Disaster Procedure Checklist - SQL Server Forums

Please start any new threads on our new site at https://forums.sqlteam.com. We've got lots of great SQL Server experts to answer whatever question you can come up with.

All Forums

SQL Server 2000 Forums

SQL Server Administration (2000)

Disaster Procedure Checklist

Author

Topic

Kristen
Test

22859 Posts

Posted - 2006-05-08 : 13:51:53

A client's RAID had a disk fail last night, which should be a no-brainer, but the disk failure caused a corruption of a couple of databases - see http://www.sqlteam.com/forums/topic.asp?TOPIC_ID=65707

Here's what I did, I'd appreciate any suggestions for what else I might have done, or what you would have done differently etc.

Basically there were errors in two databases (data page, rather than just index page).

I had a full backup from previous day, and intervening TLog backups.

There are two disk channels:
1) LDF Log Files
2) MDF Data files and backup files

Channel 2 had the failure. Thus I decided that the backup files MIGHT be damaged.

The steps I took were:

A1) Immediately disable all scheduled backup processes - these might truncate the log, and if the backup is to a duff disk then it might fail

A2) Take all web sites offline (we have a Holding Page procedure which disables all access to the site)

B) Prevent access to the databases (by scheduled jobs / persons unknown!) by changing the databases to DBO/READ-ONLY:

ALTER DATABASE 'MyDatabase' SET RESTRICTED_USER, READ_ONLY WITH ROLLBACK IMMEDIATE

I achieved this with:


SELECT 'PRINT ''' + name + '''' 
	+ CASE WHEN name IN ('MyAdminDB', 'MyAdminDB2') THEN ' -- *** DO THIS ONE AFTER LAST BACKUP MADE ***'  ELSE '' END
	+ CHAR(13) + CHAR(10) + 'GO' 
	+ CHAR(13) + CHAR(10) +  'ALTER DATABASE ' + name + ' SET RESTRICTED_USER, READ_ONLY WITH ROLLBACK IMMEDIATE' 
	+ CHAR(13) + CHAR(10) + 'GO'
FROM	master.dbo.sysdatabases
WHERE	name NOT IN ('master', 'msdb', 'model', 'pubs', 'northwind', 'tempdb')
ORDER BY CASE WHEN name IN ('MyAdminDB', 'MyAdminDB2') THEN 2 ELSE 1 END, name

I hand-checked the list of databases and ran the script.
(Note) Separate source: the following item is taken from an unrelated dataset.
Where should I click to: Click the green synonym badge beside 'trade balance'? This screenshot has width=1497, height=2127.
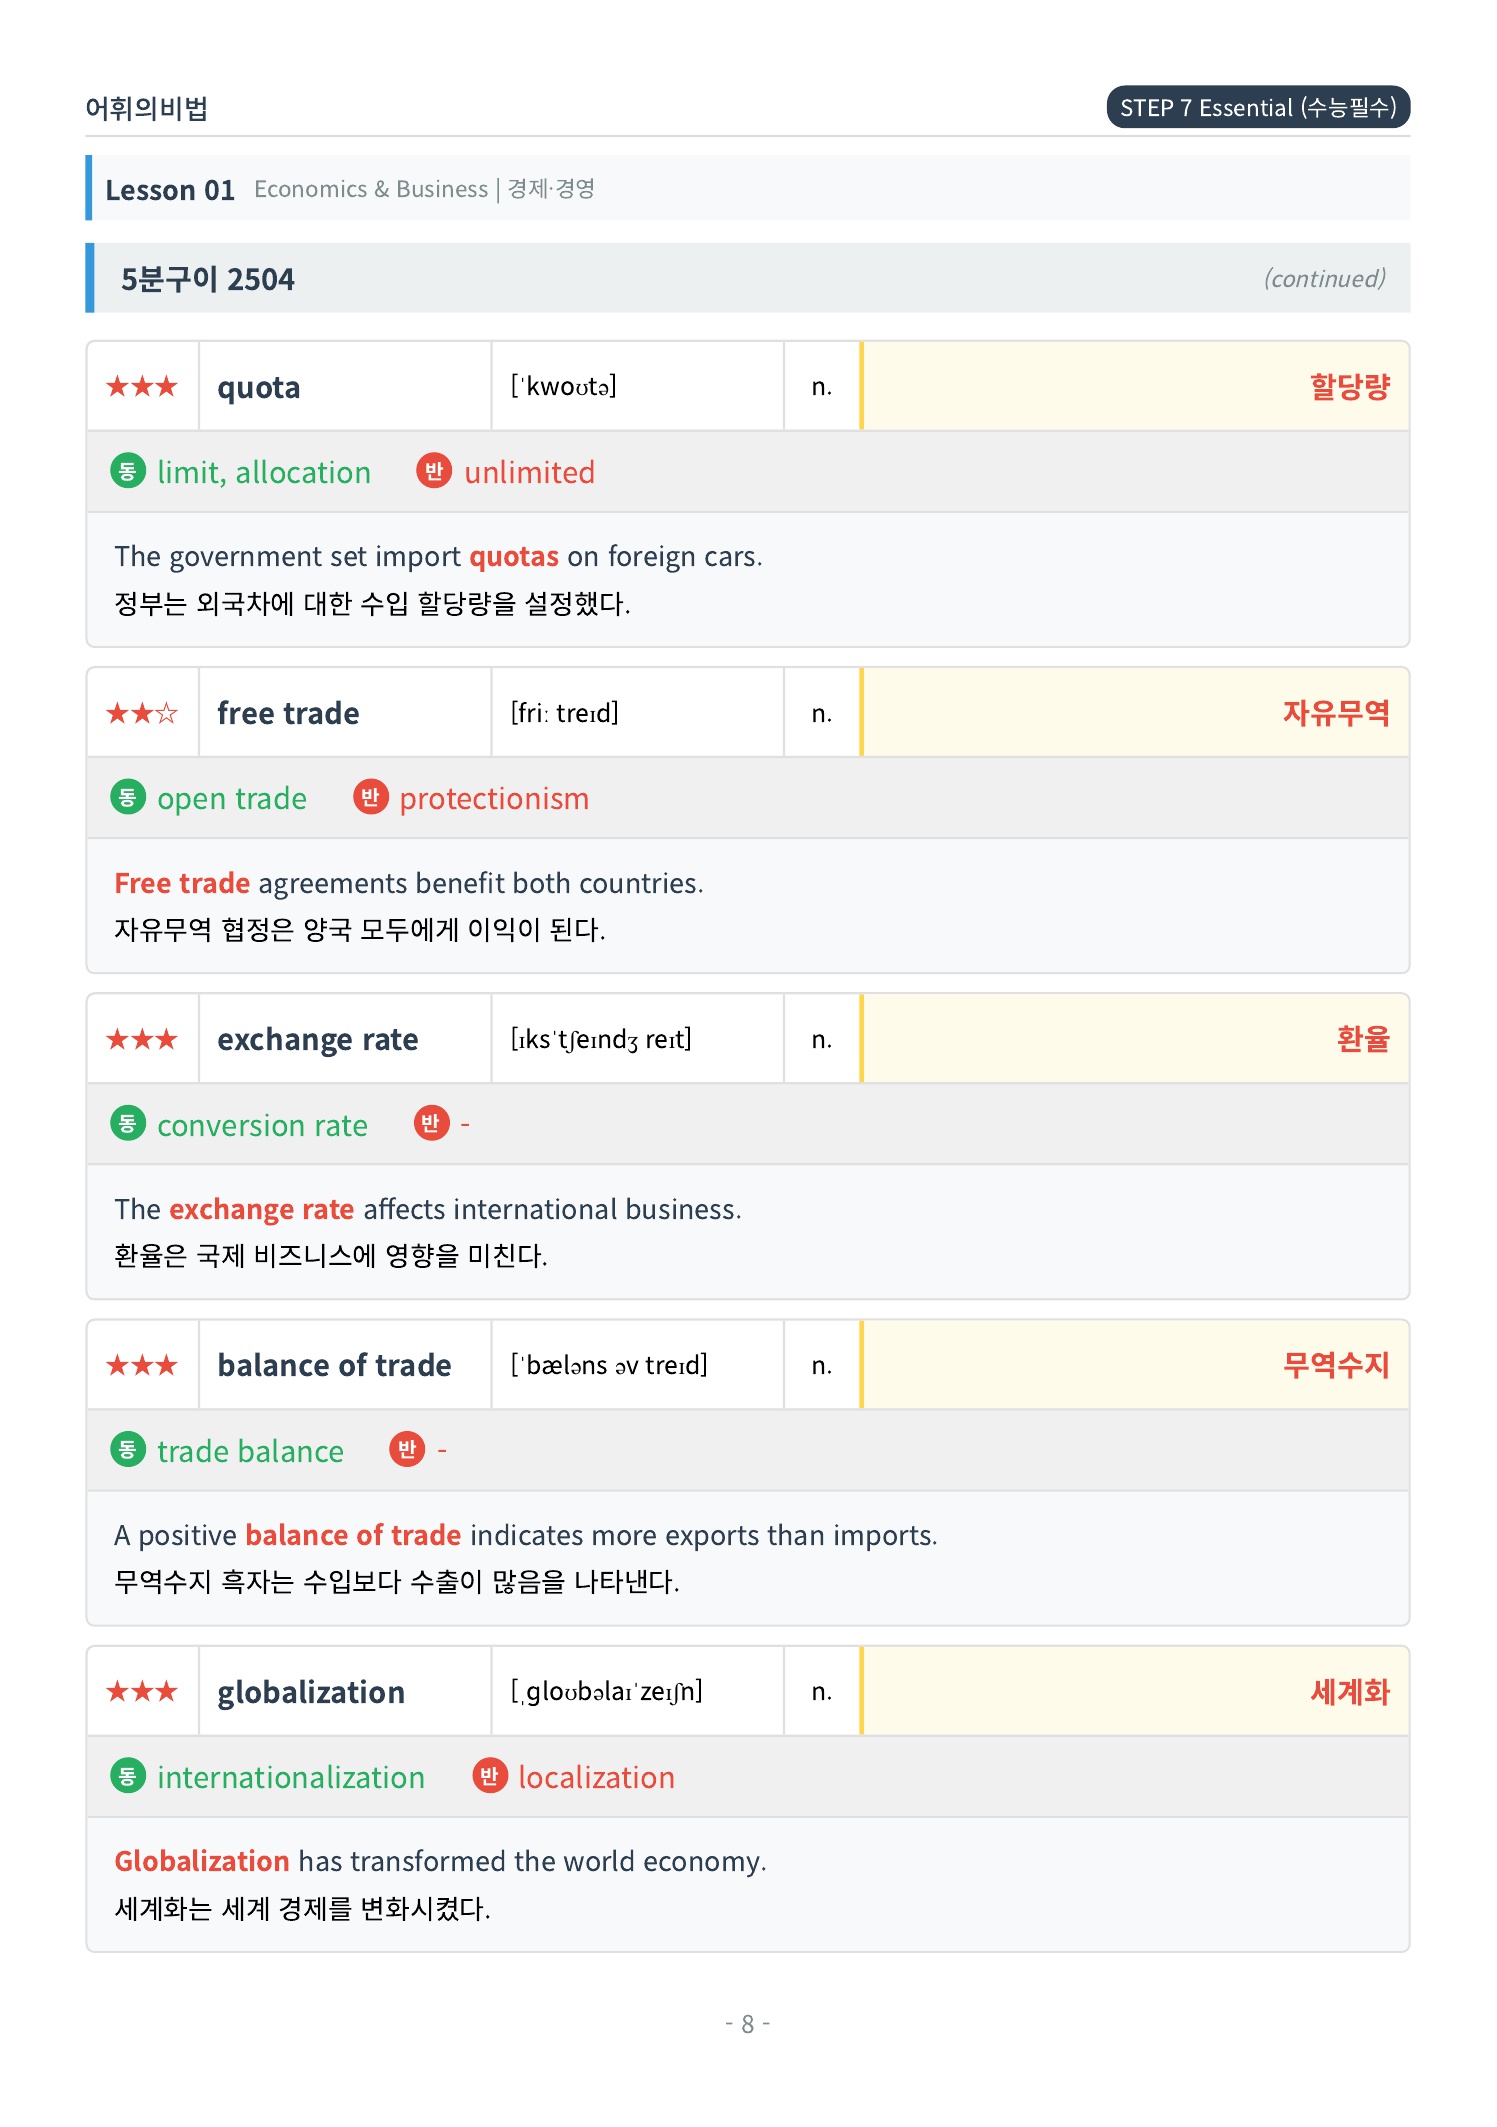coord(127,1450)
I excluded our Admin DB [MyAdminDB] as this is required by our backup process (to log backup filenames etc.)

C) I ran a final TLog backup (to catch the latest database transactions) ~~[See note below]~~ and then marked the MyAdminDB as DBO/Read-Only. Use WITH NO_TRUNCATE in case the target backup medium is flakey, as it will allow another backup to a different disk.

D) With everything "disabled" I then stopped the SQL Server services and copied all the MDF & LDF files. I copied them first to the "other disk channel" and then, again, to a Share [pre-created for just such a requirement] to another machine on the LAN which has SQL Server installed.

E) I also copied the most recent FULL backups and all subsequent TLog/DIFF backups to the Share.

F) I then restarted the SQL Service, but not SQL Agent.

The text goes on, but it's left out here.